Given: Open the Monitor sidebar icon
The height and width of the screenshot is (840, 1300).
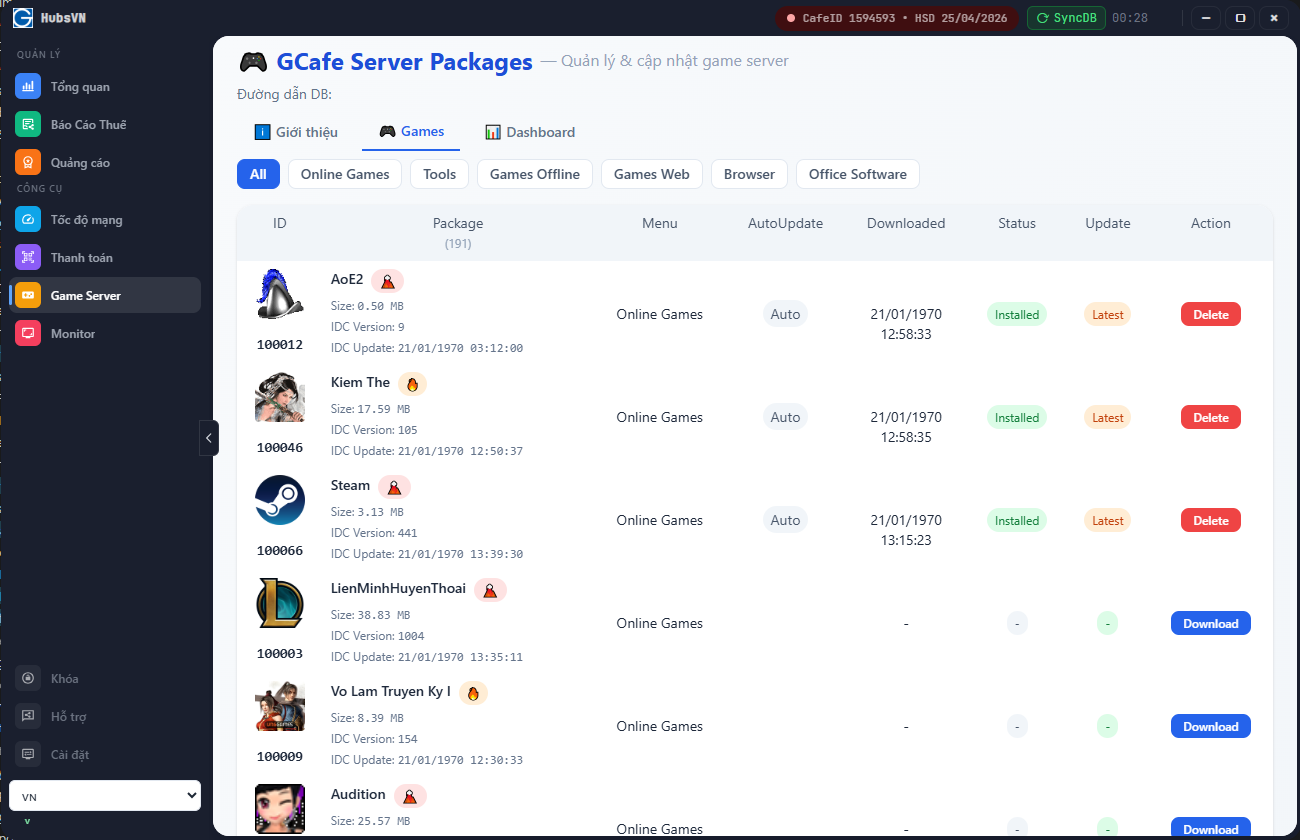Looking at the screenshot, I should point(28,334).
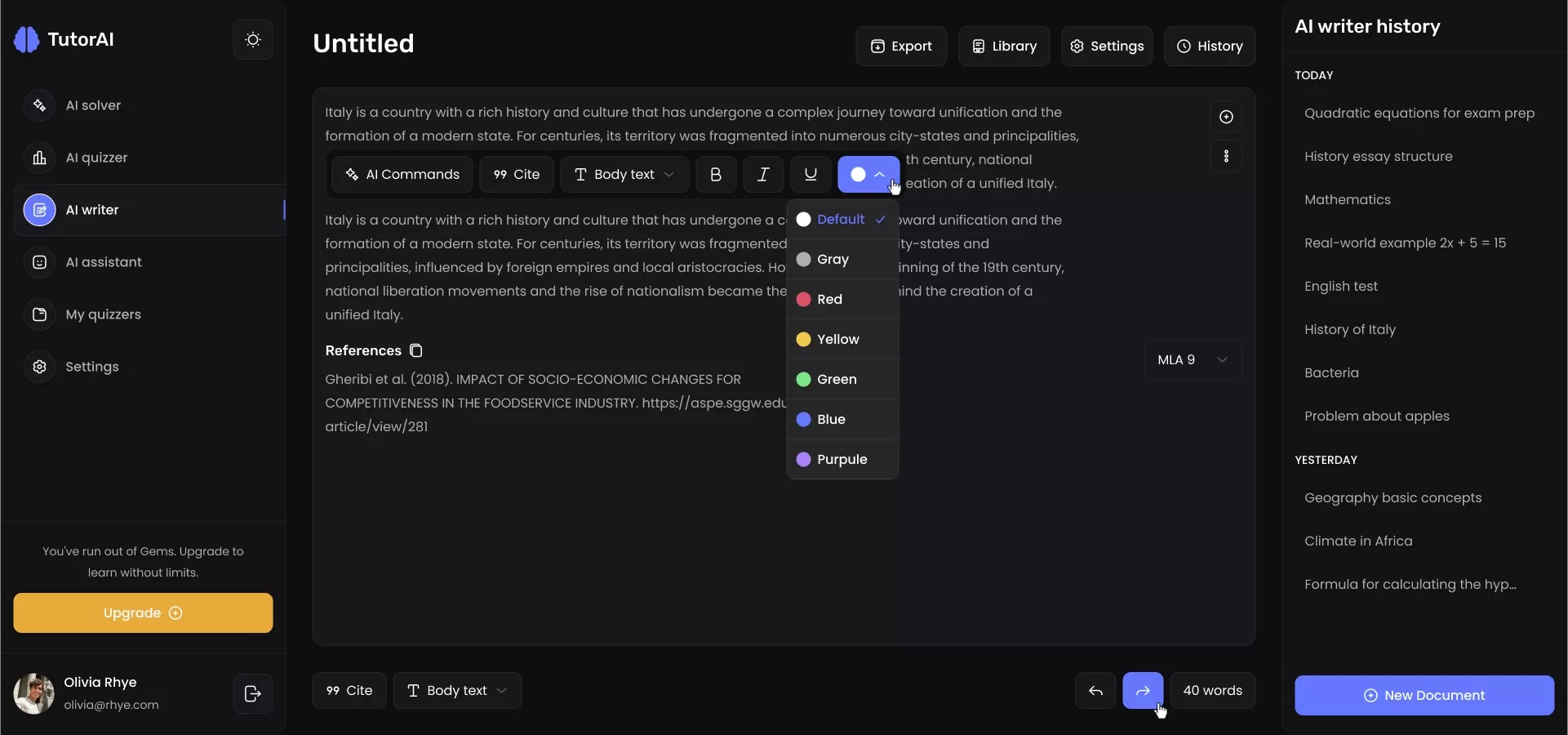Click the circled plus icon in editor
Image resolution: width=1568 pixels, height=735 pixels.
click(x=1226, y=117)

_ _ _ _

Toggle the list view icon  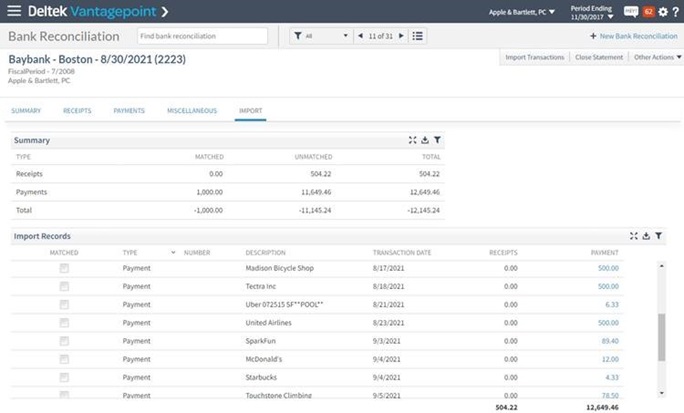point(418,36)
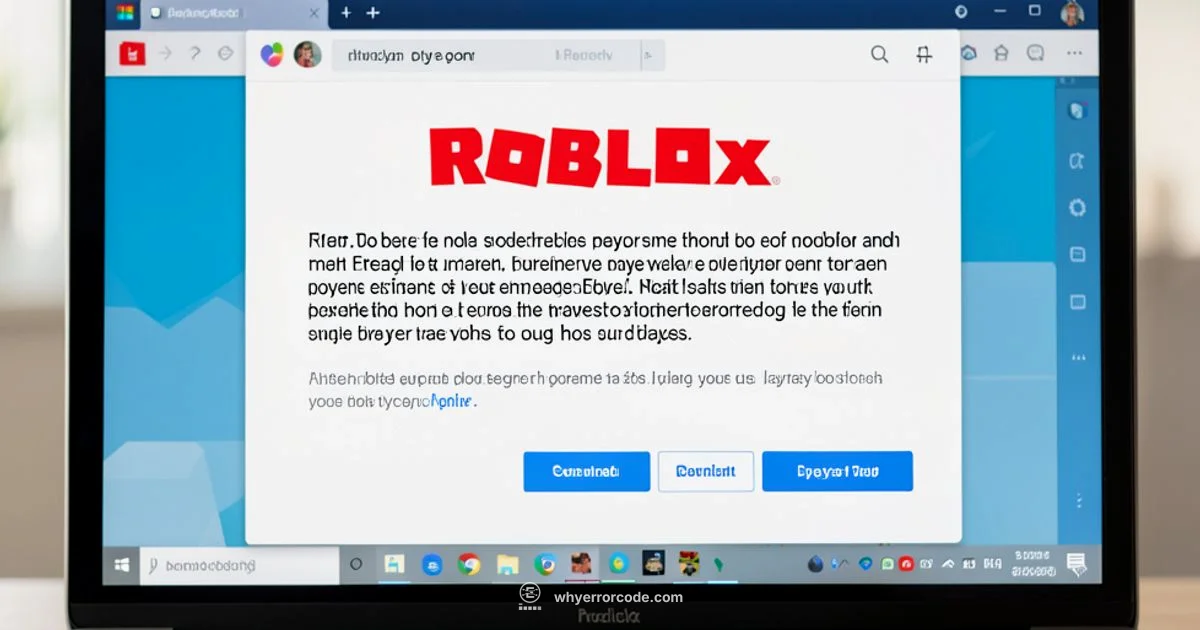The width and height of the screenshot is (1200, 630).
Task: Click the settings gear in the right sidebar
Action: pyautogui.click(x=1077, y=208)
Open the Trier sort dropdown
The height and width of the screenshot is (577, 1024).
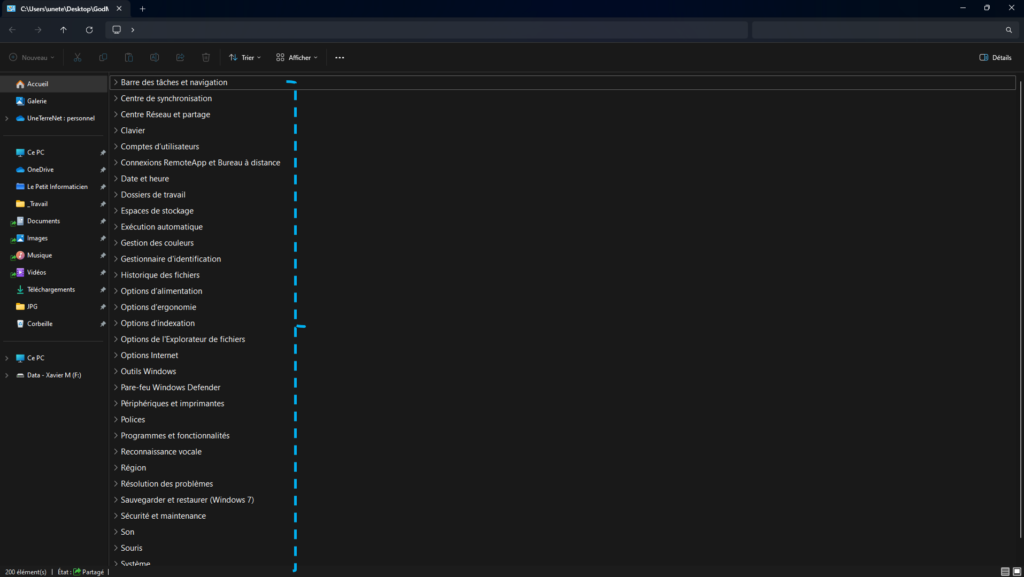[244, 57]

_ _ _ _

- _WHAT YOU NEED TO DO_
Within the records, the lines containing the string "Open" are to be counted and their number given without comment.

- _EXERCISE RESPONSE_
2